WHAT IS NEEDED ->
Reproduce every one of the records below word for word, leaving out the pictures.

SOURCE MATERIAL ->
— Begin —
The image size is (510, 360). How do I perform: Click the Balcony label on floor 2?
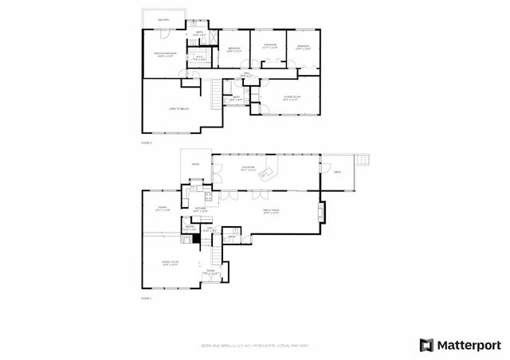point(163,19)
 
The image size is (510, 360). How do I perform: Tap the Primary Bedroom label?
point(163,54)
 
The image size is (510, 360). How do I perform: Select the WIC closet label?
point(198,57)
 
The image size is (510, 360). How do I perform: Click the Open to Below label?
point(178,108)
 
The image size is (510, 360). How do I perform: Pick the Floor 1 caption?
point(146,298)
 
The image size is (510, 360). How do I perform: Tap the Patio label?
point(196,166)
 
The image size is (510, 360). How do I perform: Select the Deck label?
point(337,172)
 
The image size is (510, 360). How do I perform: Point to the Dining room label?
point(162,209)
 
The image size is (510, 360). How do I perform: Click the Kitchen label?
point(201,209)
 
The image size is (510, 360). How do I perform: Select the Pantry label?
point(190,228)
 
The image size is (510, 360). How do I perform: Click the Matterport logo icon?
point(427,345)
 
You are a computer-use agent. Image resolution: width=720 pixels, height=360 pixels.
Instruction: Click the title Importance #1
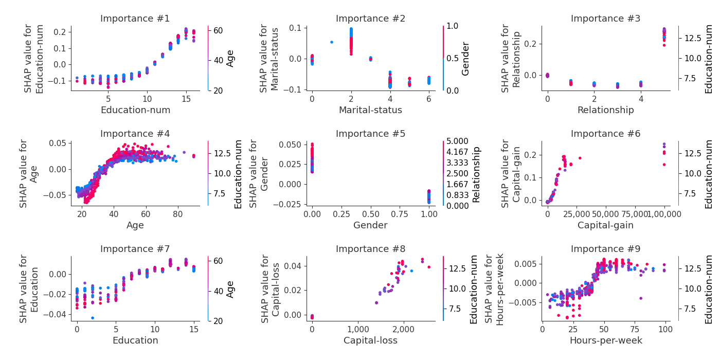[135, 19]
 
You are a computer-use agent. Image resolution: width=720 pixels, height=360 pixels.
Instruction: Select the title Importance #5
[370, 134]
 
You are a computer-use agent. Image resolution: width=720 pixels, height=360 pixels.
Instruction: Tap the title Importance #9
[605, 249]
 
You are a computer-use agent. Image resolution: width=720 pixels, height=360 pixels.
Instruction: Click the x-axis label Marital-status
[370, 110]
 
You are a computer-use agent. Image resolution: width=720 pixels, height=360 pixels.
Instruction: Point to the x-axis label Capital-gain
[605, 225]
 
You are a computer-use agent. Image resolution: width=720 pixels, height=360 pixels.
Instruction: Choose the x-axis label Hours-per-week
[605, 340]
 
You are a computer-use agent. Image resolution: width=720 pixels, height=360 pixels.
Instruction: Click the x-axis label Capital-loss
[370, 340]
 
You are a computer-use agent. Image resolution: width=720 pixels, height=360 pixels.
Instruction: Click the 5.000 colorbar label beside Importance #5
[457, 141]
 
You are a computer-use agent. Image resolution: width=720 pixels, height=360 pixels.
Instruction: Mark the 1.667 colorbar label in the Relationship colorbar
[457, 184]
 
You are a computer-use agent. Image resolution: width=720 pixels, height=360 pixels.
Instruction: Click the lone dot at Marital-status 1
[331, 42]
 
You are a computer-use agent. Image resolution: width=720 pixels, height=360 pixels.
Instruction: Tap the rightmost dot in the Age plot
[193, 156]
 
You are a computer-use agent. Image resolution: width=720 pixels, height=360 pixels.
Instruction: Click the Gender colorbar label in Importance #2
[465, 58]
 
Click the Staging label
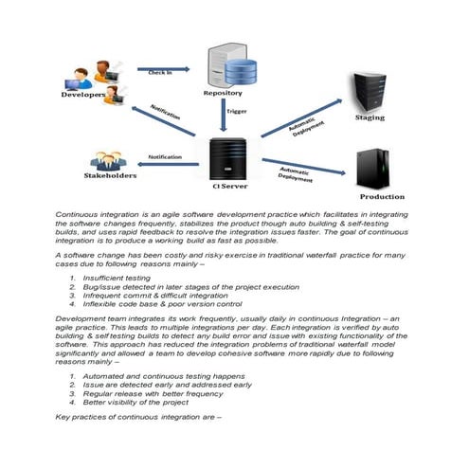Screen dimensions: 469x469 click(370, 119)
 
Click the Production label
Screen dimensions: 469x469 click(382, 197)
— End —
SOLVED EXERCISE ->
The image size is (510, 360). How do I perform: Click the Balcony label on floor 2?
point(163,19)
 
The image size is (510, 360). How do I perform: Tap the Primary Bedroom label?
point(163,54)
 
The image size is (510, 360). How do I perform: Select the WIC closet label?
point(198,57)
 
The image size is (510, 360). How do I perform: Click the Open to Below label?
point(178,108)
 
The image size is (510, 360). How do I perform: Pick the Floor 1 caption?
point(146,298)
 
The image size is (510, 360). How do I perform: Tap the Patio label?
point(196,166)
 
The image size is (510, 360). How do I perform: Select the Deck label?
point(337,172)
 
The image size is (510, 360). How do I perform: Point to the Dining room label?
point(162,209)
 
The image size is (510, 360). How do I perform: Click the Kitchen label?
point(201,209)
 
The image size is (510, 360). How do I perform: Select the Pantry label?
point(190,228)
 
The image size is (510, 360). How do I perform: Click the Matterport logo icon?
point(427,345)
 
You are a computer-use agent. Image resolution: width=720 pixels, height=360 pixels.
Instruction: Click the title Importance #1
[135, 19]
 
You are a computer-use agent. Image resolution: width=720 pixels, height=360 pixels.
Instruction: Select the title Importance #5
[370, 134]
 
You are a computer-use agent. Image resolution: width=720 pixels, height=360 pixels.
Instruction: Tap the title Importance #9
[605, 249]
 
You are a computer-use agent. Image resolution: width=720 pixels, height=360 pixels.
Instruction: Click the x-axis label Marital-status
[370, 110]
 
You are a computer-use agent. Image resolution: width=720 pixels, height=360 pixels.
Instruction: Point to the x-axis label Capital-gain
[605, 225]
 
You are a computer-use agent. Image resolution: width=720 pixels, height=360 pixels.
Instruction: Choose the x-axis label Hours-per-week
[605, 340]
 
You are a computer-use agent. Image resolution: width=720 pixels, height=360 pixels.
Instruction: Click the x-axis label Capital-loss
[370, 340]
 
You are a computer-use agent. Image resolution: width=720 pixels, height=360 pixels.
Instruction: Click the 5.000 colorbar label beside Importance #5
[457, 141]
 
You are a computer-use agent. Image resolution: width=720 pixels, height=360 pixels.
Instruction: Mark the 1.667 colorbar label in the Relationship colorbar
[457, 184]
 
You are a computer-use agent. Image resolution: width=720 pixels, height=360 pixels.
Instruction: Click the lone dot at Marital-status 1
[331, 42]
 
You are a computer-use agent. Image resolution: width=720 pixels, height=360 pixels.
Instruction: Tap the rightmost dot in the Age plot
[193, 156]
 
You are a computer-use agent. Image resolution: width=720 pixels, height=360 pixels.
Instruction: Click the Gender colorbar label in Importance #2
[465, 58]
 
Click the Staging label
Screen dimensions: 469x469 click(370, 119)
 
Click the Production label
Screen dimensions: 469x469 click(382, 197)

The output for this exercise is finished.